A história do movimento feminista é interessante porque foi um movimento que se desenvolveu como alternativa à hierarquização típica dos ambientes públicos, dominados pelos homens. Pequenos grupos de mulheres se reuniam em suas casas para falar dos mais diversos assuntos, e um dia acabaram por se organizar para mudar a legislação, combater a carestia e a ditadura, e lutar por seus direitos. Criavam redes, ampliavam espaços alternativos, não tinham uma pauta fixa, mas variável, improvisada à medida que as demandas surgiam.
“seguindo os mais estritos cânones do modelo de grupo de reflexão, não havia nenhuma formalização de organização interna, as reuniões centravam-se em temas pré-escolhidos, mas não havia pauta, nem exposição preparada, nem lição de casa, discutia-se tudo: de Virginia Woolf e Anaïs Nin a doenças venéreas, embora tenham demorado um pouco pra falar de sexualidade […] Havia o lado terapia sem guru, nem terapeuta, de terapia autogestionada para mulheres que no espaço competente eram analisadas por especialistas” Resumo das atividades de grupos feministas feito por Albertina Costa
“[…]era lindíssimo você ver então pessoas que nunca na vida tiham falado em público, nunca tinham dado uma aula, nunca tinham realmente se manifestado como seres humanos e que de repente começavam a falar […] Havia temas que me interessavam mais, temas que me interessavam menos, mas o que me interessava fundamentalmente era ver como nós éramos parecidas; era a gente ver como a nossa dor, enfim como a nossa… como o nosso inconsciente tinha sido forjado da mesma maneira. Idades inteiramente disparatadas, formações inteiramente disparatadas e aquele negócio sagrado, aquela hora era uma vez por semana… eu acho que se fosse toda a noite haveria gente toda a noite, porque o importante era aquele encontro”. Depoimento de Maricota da Silva a Anette Goldberg em 1987
Trechos retirados do livro: PINTO, Céli Regina Jardim. Uma história do feminismo no Brasil. São Paulo: Fundação Perseu Abramo, 2003. p. 50 e 53.

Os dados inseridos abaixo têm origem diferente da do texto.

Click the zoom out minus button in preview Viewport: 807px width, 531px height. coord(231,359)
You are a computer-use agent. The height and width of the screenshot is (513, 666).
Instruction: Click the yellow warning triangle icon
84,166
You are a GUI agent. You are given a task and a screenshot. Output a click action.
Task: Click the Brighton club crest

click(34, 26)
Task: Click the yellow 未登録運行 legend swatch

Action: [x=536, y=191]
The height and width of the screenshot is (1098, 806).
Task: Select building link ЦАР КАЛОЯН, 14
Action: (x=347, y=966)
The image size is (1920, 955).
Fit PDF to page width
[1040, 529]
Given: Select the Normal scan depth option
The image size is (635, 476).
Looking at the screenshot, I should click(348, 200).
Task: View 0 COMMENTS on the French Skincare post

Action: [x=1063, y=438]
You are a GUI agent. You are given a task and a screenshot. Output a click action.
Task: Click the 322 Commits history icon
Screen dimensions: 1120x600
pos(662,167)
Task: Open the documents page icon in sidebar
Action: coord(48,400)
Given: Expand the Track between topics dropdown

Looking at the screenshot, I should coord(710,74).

O problema de não termos acesso à história do movimento feminista é que ignoramos essas práticas. Quando trabalhei com mediação, desconfiei que a lógica das discussões de grupo era semelhante à do movimento feminista das décadas de 60 e 70, mas na época não tinha como confirmar isso (depois soube que a fundadora do grupo havia sido militante feminista). Quando li a metodologia utilizada pelos blogcamps, fiquei encantada por reconhecer que são técnicas já utilizadas pelas mulheres há muito tempo, só que agora ocupam espaços públicos, ao invés de estarem restritas a discussões ao pé do fogão. É por isso que tenho certeza que, no Luluzinha camp, essa metodologia também será perfeita.
Mas tenho de admitir: se não conhecesse um mínimo de teoria feminista, veria o Luluzinha camp apenas como um encontro de mulheres sem hierarquia ou pauta fixa, uma versão feminina de encontros mistos. Com a teoria, minha visão se ampliou, e estou fascinada por ver a discussão típica da história feminina se realizar em um espaço público: vamos nos reunir para conversar, para nos identificarmos com o cotidiano e os gostos de outras mulheres, fazer amizades, tecer redes e, quem sabe, traçar projetos comuns. Mal posso esperar pelo fim de semana, estou curiosíssima pra ver essa dinâmica em ação.
Ai que vontade de ir! Agora mais ainda viu? Beijos e aproveita.
[…] nosso sistema de encontro é o mesmo dos blogcamps, e consiste em uma variação de umatécnica feminista antiga: ou seja, temos um espaço sem hierarquia para todas as participantes sugerirem e desenvolverem […]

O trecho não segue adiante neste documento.